◆ **AVAILABLE DATA**

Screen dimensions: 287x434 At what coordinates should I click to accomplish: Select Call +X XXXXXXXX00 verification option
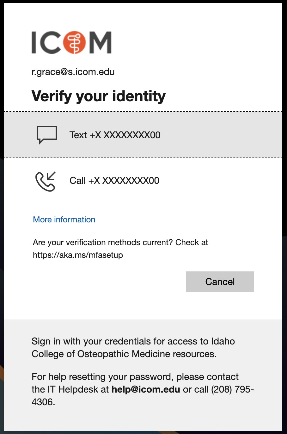tap(143, 181)
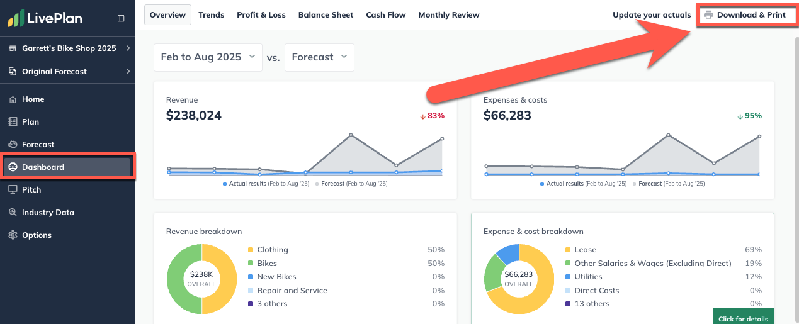The width and height of the screenshot is (799, 324).
Task: Open the Forecast comparison dropdown
Action: pos(319,57)
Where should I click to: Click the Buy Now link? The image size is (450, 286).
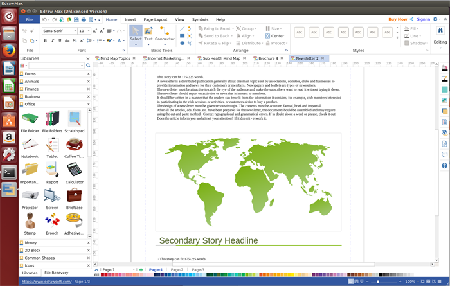coord(397,19)
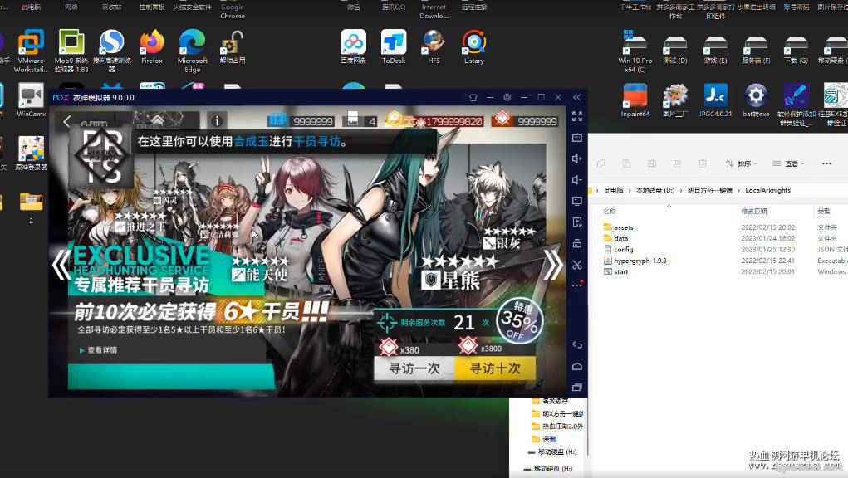This screenshot has height=478, width=848.
Task: Expand the 查看详情 details arrow
Action: [x=81, y=350]
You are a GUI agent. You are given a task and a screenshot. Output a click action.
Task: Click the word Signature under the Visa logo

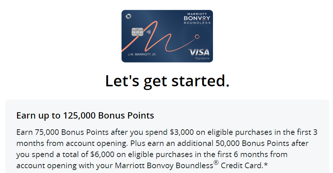point(202,59)

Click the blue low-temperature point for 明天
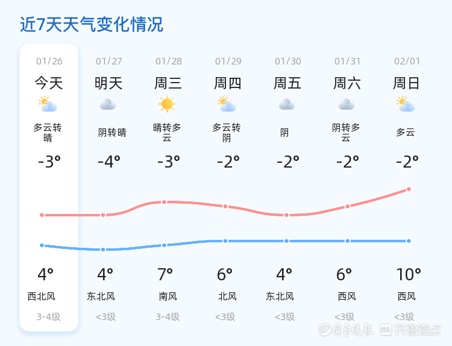click(103, 250)
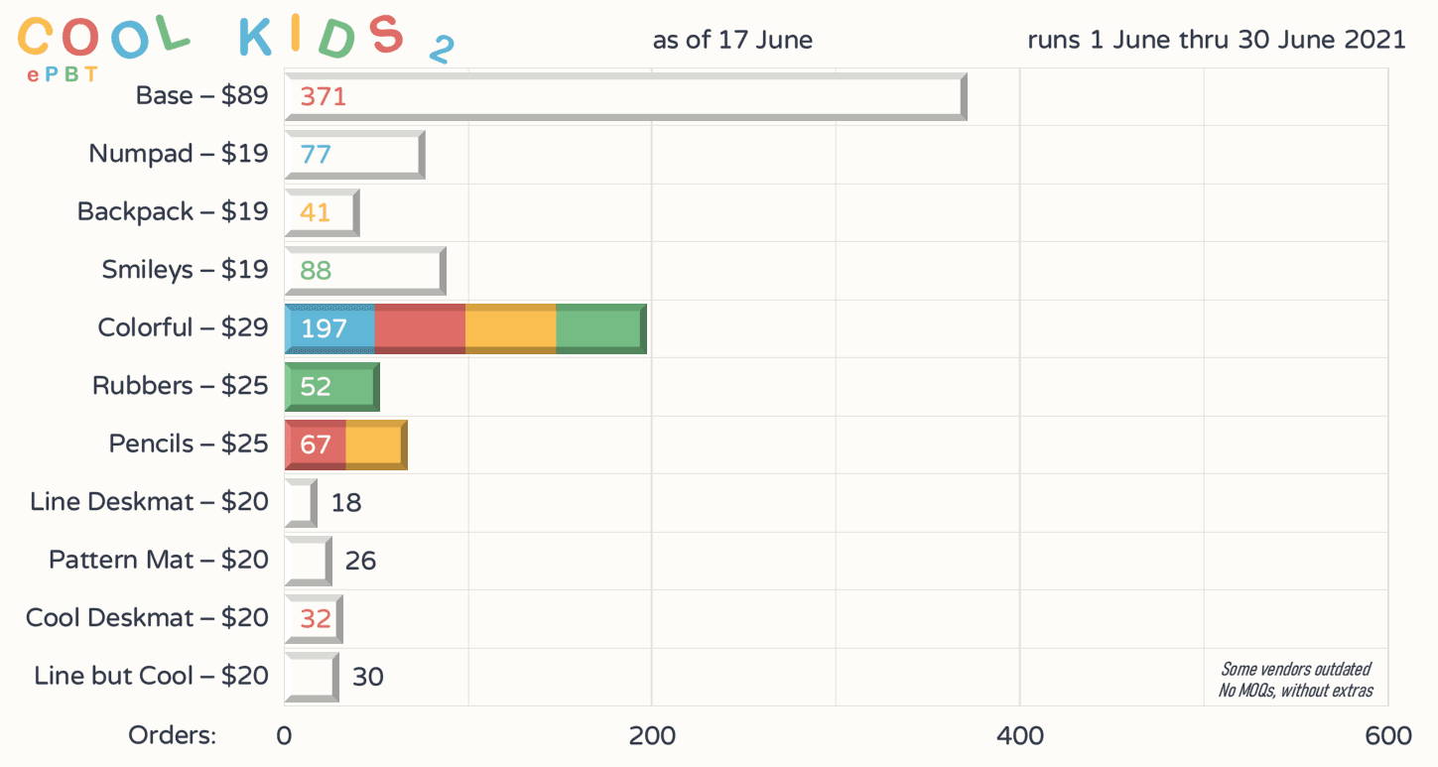The image size is (1438, 767).
Task: Select the Backpack bar showing 41
Action: click(x=322, y=212)
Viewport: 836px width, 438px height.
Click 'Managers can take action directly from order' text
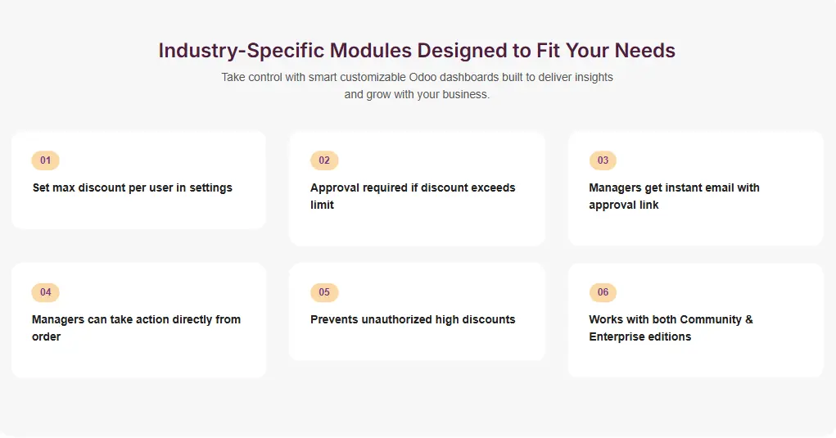coord(136,327)
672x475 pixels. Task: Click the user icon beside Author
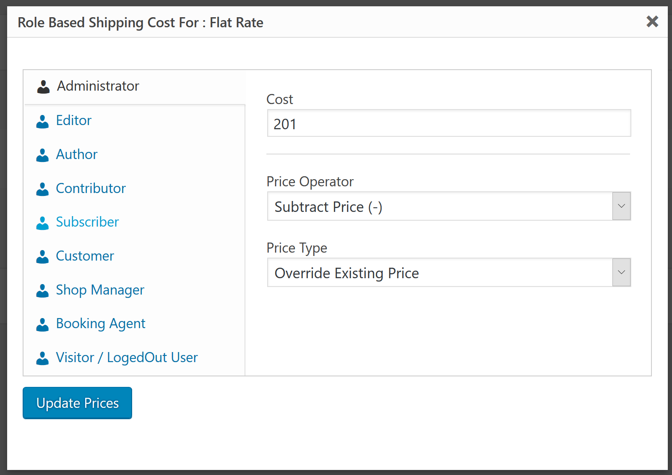[x=42, y=155]
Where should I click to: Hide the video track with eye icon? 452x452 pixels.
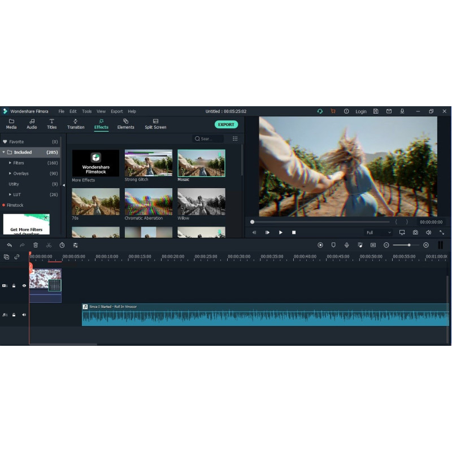click(x=24, y=286)
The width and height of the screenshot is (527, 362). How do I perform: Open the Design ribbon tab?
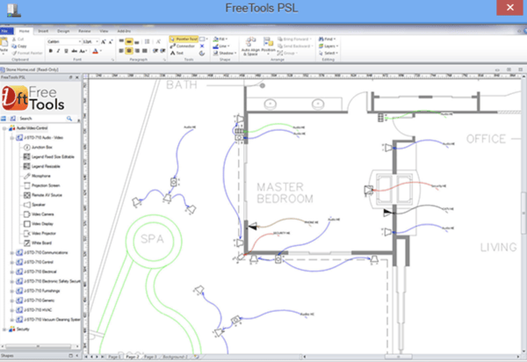coord(63,31)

◆ **EXERCISE REQUIREMENTS**
Using the material above, restate word for word the lines from the line that has "Viewport: 836px width, 438px height." to the last line, inclusive, with pictures omitted.

◆ **TASK RESULT**
Viewport: 836px width, 438px height.
Click 'Managers can take action directly from order' text
coord(136,327)
672x475 pixels. Task: Click the user icon beside Author
[x=42, y=155]
Where should I click to: Hide the video track with eye icon? 452x452 pixels.
click(x=24, y=286)
The width and height of the screenshot is (527, 362). How do I perform: Open the Design ribbon tab?
coord(63,31)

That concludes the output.